Task to complete: Word for word, return the lines from the start of the entries below through the line that has "This screenshot has width=270, height=318.".
*** Entries shown Section Begins ***
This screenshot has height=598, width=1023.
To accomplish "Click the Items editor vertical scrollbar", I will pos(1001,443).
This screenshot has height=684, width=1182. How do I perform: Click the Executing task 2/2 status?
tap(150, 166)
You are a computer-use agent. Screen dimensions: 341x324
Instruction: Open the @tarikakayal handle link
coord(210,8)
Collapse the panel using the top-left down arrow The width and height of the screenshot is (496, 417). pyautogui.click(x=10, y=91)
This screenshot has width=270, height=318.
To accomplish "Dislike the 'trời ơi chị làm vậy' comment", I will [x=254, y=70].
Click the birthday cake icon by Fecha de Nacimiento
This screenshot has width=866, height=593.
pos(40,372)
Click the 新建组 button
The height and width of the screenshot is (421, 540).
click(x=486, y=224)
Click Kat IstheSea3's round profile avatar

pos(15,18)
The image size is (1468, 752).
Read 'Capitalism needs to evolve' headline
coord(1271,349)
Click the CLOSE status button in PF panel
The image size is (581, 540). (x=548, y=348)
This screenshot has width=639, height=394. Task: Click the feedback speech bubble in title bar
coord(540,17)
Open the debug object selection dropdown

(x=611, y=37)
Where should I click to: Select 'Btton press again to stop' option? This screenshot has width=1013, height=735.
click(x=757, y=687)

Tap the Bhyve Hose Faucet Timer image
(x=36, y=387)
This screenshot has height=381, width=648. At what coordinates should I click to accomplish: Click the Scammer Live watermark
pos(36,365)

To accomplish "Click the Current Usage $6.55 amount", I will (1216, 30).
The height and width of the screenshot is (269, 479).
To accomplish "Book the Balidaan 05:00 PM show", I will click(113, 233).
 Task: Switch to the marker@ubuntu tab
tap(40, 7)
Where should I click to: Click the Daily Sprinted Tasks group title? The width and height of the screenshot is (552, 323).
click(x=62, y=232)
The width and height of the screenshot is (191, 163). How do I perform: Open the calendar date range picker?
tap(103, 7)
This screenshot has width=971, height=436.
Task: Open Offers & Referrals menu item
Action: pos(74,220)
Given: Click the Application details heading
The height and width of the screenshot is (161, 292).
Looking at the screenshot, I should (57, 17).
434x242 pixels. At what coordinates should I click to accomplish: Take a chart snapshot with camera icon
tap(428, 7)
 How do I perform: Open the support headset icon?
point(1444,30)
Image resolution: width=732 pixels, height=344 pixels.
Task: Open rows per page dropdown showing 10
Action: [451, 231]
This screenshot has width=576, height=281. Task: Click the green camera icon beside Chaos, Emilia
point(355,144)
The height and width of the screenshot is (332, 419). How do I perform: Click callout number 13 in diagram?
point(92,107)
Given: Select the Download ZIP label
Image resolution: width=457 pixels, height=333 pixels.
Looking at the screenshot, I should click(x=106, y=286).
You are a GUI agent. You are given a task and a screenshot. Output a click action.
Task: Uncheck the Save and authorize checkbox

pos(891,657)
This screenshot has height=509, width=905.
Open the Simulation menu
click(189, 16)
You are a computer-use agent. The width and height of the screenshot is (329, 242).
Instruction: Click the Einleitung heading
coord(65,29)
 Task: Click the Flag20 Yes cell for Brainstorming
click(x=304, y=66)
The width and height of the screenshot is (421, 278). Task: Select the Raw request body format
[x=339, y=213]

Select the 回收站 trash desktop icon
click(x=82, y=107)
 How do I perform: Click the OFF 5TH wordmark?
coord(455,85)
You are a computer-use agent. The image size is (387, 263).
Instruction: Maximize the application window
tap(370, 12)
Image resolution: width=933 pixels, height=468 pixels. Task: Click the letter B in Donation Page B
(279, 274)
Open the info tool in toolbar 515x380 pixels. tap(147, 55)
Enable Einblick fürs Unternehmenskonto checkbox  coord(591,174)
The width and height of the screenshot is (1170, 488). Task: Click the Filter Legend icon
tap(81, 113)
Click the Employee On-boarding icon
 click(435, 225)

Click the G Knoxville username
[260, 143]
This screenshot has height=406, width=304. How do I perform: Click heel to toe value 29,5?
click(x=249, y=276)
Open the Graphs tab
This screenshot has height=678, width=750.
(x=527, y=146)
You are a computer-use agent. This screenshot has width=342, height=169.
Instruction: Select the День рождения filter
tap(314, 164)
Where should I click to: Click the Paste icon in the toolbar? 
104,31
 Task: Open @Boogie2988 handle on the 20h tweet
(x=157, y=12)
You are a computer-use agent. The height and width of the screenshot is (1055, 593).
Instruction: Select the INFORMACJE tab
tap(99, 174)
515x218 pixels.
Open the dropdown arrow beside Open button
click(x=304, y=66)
*** Entries shown Section Ends ***
Task answer:
This screenshot has height=598, width=1023.
To accomplish "Click the Items editor vertical scrollbar", I will pos(1001,443).
This screenshot has height=684, width=1182. How do I perform: Click the Executing task 2/2 status?
tap(150, 166)
You are a computer-use agent. Screen dimensions: 341x324
Instruction: Open the @tarikakayal handle link
coord(210,8)
Collapse the panel using the top-left down arrow The width and height of the screenshot is (496, 417). pyautogui.click(x=10, y=91)
This screenshot has width=270, height=318.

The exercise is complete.